Furthermore, the final model was verified by partitioning the data into the training (70% of the dataset) and the testing dataset (30% of the dataset). We have visualized how good the prediction of the number of SARS-CoV-2 tests are by using all and individual variables (30). All analyses were conducted with the open-source statistical computing environment R version 4.0.5 (R Development Core Team 2021) and the significance level for the statistical analysis was set to p < 0.05.

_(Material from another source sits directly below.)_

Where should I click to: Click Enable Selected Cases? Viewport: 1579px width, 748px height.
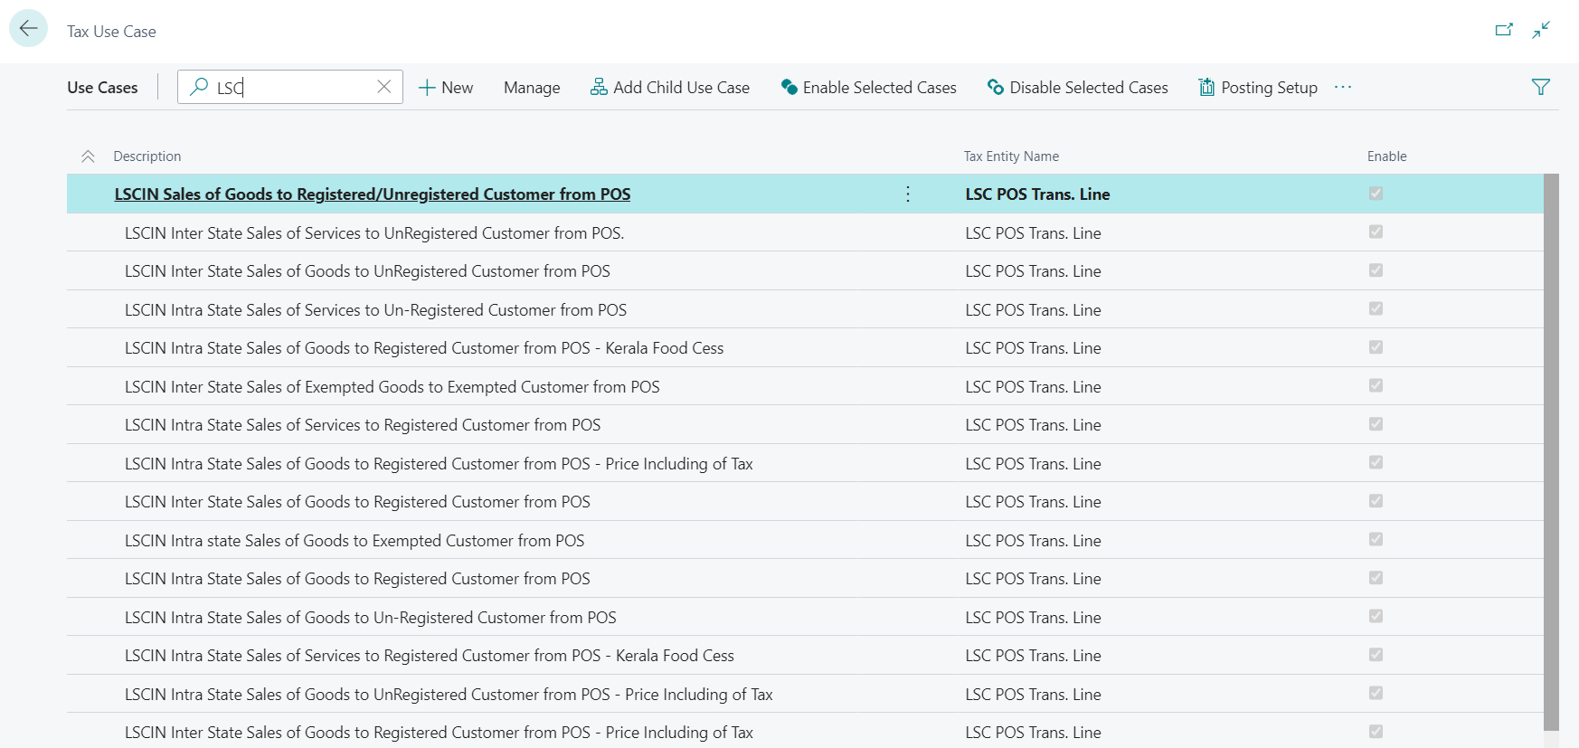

For the investigation period (29/03/2021–30/11/2021), we selected key mitigation measures that were in effect in the city of Bamberg. Unfortunately, most of the mitigation measures were implemented in combination:

  1. 1.

    D: Katastrophenfall in Bayern, disaster situation in Bavaria is determined by the Bavarian government between 29/03/2021 and 06/06/2021 and 10/11/2021–30/11/2021

  2. 2.

    P: Fee-based/paid testing period: SARS-CoV-2 PoC Antigen tests must be paid by most people (exceptions: people younger than 18, pregnant & breastfeeding women, people that cannot be vaccinated against SARS-CoV-2 due to medical reasons, SARS-CoV-2 infected people, which need testing for ending isolation, people participating on clinical studies for vaccinations against SARS-CoV-2) 11/10/2021–12/11/2021

  3. 3.

    W: ‘3G am Arbeitsplatz’: People must be (1) vaccinated, (2) recovered or (3) negatively tested at the workplace; controls by employers (24/11/2021–30/11/2021)

  4. 4.

    T: Tests required for many activities (changes between everyone must be tested, only neither vaccinated nor recovered must be tested, only tests for inside activities, only test for not vaccinated/recovered people necessary etc.): 17/04/2021–27/05/2021, 23/08/2021–10/10/2021 and 18/10/2021–30/11/2021

  5. 5.

    G: Gastronomy open: 10/05/2021–30/11/2021

Ethics declaration

Ethical approval was not required for this study on basis on the following considerations: No personal data were collected to conduct the study. This study includes information freely available in the public domain (infection rates, demographics, public holidays, mitigation measures) on the one hand. On the other hand, the analysis of the datasets from the test centers origin from data that were properly anonymized by the software provider of the test centers and informed content was obtained at the time of original data collection. Furthermore, data collection followed the DFG guidelines on the handling of research data. Due to the anonymous dataset, the study has been granted exemption from ethics approval by the Joint Ethics Committee of the Universities of Applied Sciences of Bavaria (No. GEHBa-202310-W-137).